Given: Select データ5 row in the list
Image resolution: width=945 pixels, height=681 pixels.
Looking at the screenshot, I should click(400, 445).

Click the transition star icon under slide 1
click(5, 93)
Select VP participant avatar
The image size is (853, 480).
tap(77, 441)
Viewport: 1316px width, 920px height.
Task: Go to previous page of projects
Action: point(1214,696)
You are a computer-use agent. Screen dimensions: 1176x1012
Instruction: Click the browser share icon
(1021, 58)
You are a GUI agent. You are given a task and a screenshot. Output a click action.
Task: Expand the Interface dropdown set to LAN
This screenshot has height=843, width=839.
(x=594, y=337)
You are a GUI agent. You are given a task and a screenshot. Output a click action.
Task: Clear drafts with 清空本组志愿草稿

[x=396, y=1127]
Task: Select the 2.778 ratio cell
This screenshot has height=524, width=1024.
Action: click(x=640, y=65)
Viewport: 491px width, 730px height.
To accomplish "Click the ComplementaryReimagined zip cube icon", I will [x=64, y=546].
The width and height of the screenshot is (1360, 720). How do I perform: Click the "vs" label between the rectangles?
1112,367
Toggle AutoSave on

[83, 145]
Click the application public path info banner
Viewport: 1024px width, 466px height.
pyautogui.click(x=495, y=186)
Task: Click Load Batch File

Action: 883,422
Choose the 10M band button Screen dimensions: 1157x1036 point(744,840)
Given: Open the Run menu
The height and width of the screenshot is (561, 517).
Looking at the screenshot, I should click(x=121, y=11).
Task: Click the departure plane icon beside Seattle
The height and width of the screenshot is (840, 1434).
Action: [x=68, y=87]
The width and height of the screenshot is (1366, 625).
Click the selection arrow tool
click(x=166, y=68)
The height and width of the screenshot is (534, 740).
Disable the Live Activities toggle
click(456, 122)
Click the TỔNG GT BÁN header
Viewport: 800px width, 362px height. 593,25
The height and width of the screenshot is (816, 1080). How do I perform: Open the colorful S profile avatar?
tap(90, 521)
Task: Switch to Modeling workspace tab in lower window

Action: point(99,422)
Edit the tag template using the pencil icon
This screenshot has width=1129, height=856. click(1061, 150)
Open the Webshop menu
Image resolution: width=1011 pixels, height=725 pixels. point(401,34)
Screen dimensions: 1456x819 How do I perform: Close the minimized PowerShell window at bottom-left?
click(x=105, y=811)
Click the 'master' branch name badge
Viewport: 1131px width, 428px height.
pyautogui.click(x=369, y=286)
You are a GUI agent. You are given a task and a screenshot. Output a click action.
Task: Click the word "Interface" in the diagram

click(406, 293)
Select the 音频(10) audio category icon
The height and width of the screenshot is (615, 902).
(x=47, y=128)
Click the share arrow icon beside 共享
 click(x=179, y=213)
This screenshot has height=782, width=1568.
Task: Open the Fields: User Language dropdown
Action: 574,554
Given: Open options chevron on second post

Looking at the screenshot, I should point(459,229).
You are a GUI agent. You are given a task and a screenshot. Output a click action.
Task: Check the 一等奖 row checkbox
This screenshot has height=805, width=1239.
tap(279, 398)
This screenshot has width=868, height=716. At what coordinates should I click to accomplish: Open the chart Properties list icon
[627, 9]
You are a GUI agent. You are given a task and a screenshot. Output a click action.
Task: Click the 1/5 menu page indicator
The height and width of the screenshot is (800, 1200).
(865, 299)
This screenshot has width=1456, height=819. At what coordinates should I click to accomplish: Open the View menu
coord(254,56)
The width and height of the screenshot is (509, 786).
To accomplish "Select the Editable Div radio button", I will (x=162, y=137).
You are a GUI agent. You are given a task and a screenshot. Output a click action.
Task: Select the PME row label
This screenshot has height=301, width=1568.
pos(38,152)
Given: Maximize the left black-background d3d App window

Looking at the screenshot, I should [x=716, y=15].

○ ○ ○ ○ ○ ○ ○

■ PROBLEM DESCRIPTION:
Please write out all the data above, exactly as it reads.

■ RESPONSE FOR THIS EXERCISE:
Given: Select データ5 row in the list
Image resolution: width=945 pixels, height=681 pixels.
Looking at the screenshot, I should click(400, 445).

Click the transition star icon under slide 1
click(5, 93)
Select VP participant avatar
The image size is (853, 480).
tap(77, 441)
Viewport: 1316px width, 920px height.
Task: Go to previous page of projects
Action: point(1214,696)
You are a computer-use agent. Screen dimensions: 1176x1012
Instruction: Click the browser share icon
(1021, 58)
You are a GUI agent. You are given a task and a screenshot. Output a click action.
Task: Expand the Interface dropdown set to LAN
This screenshot has height=843, width=839.
(x=594, y=337)
You are a GUI agent. You are given a task and a screenshot. Output a click action.
Task: Clear drafts with 清空本组志愿草稿

[x=396, y=1127]
Task: Select the 2.778 ratio cell
This screenshot has height=524, width=1024.
Action: click(x=640, y=65)
Viewport: 491px width, 730px height.
To accomplish "Click the ComplementaryReimagined zip cube icon", I will [x=64, y=546].
The width and height of the screenshot is (1360, 720). How do I perform: Click the "vs" label between the rectangles?
1112,367
Toggle AutoSave on

[83, 145]
Click the application public path info banner
Viewport: 1024px width, 466px height.
pyautogui.click(x=495, y=186)
Task: Click Load Batch File

Action: 883,422
Choose the 10M band button Screen dimensions: 1157x1036 point(744,840)
Given: Open the Run menu
The height and width of the screenshot is (561, 517).
Looking at the screenshot, I should click(x=121, y=11).
Task: Click the departure plane icon beside Seattle
The height and width of the screenshot is (840, 1434).
Action: [x=68, y=87]
The width and height of the screenshot is (1366, 625).
Click the selection arrow tool
click(x=166, y=68)
The height and width of the screenshot is (534, 740).
Disable the Live Activities toggle
click(456, 122)
Click the TỔNG GT BÁN header
Viewport: 800px width, 362px height. 593,25
The height and width of the screenshot is (816, 1080). How do I perform: Open the colorful S profile avatar?
tap(90, 521)
Task: Switch to Modeling workspace tab in lower window

Action: point(99,422)
Edit the tag template using the pencil icon
This screenshot has width=1129, height=856. click(1061, 150)
Open the Webshop menu
Image resolution: width=1011 pixels, height=725 pixels. point(401,34)
Screen dimensions: 1456x819 How do I perform: Close the minimized PowerShell window at bottom-left?
click(x=105, y=811)
Click the 'master' branch name badge
Viewport: 1131px width, 428px height.
pyautogui.click(x=369, y=286)
You are a GUI agent. You are given a task and a screenshot. Output a click action.
Task: Click the word "Interface" in the diagram

click(406, 293)
Select the 音频(10) audio category icon
The height and width of the screenshot is (615, 902).
(x=47, y=128)
Click the share arrow icon beside 共享
 click(x=179, y=213)
This screenshot has height=782, width=1568.
Task: Open the Fields: User Language dropdown
Action: 574,554
Given: Open options chevron on second post

Looking at the screenshot, I should point(459,229).
You are a GUI agent. You are given a task and a screenshot. Output a click action.
Task: Check the 一等奖 row checkbox
This screenshot has height=805, width=1239.
tap(279, 398)
This screenshot has width=868, height=716. At what coordinates should I click to accomplish: Open the chart Properties list icon
[627, 9]
You are a GUI agent. You are given a task and a screenshot. Output a click action.
Task: Click the 1/5 menu page indicator
The height and width of the screenshot is (800, 1200).
(865, 299)
This screenshot has width=1456, height=819. At what coordinates should I click to accomplish: Open the View menu
coord(254,56)
The width and height of the screenshot is (509, 786).
To accomplish "Select the Editable Div radio button", I will (x=162, y=137).
You are a GUI agent. You are given a task and a screenshot. Output a click action.
Task: Select the PME row label
This screenshot has height=301, width=1568.
pos(38,152)
Given: Maximize the left black-background d3d App window

Looking at the screenshot, I should [x=716, y=15].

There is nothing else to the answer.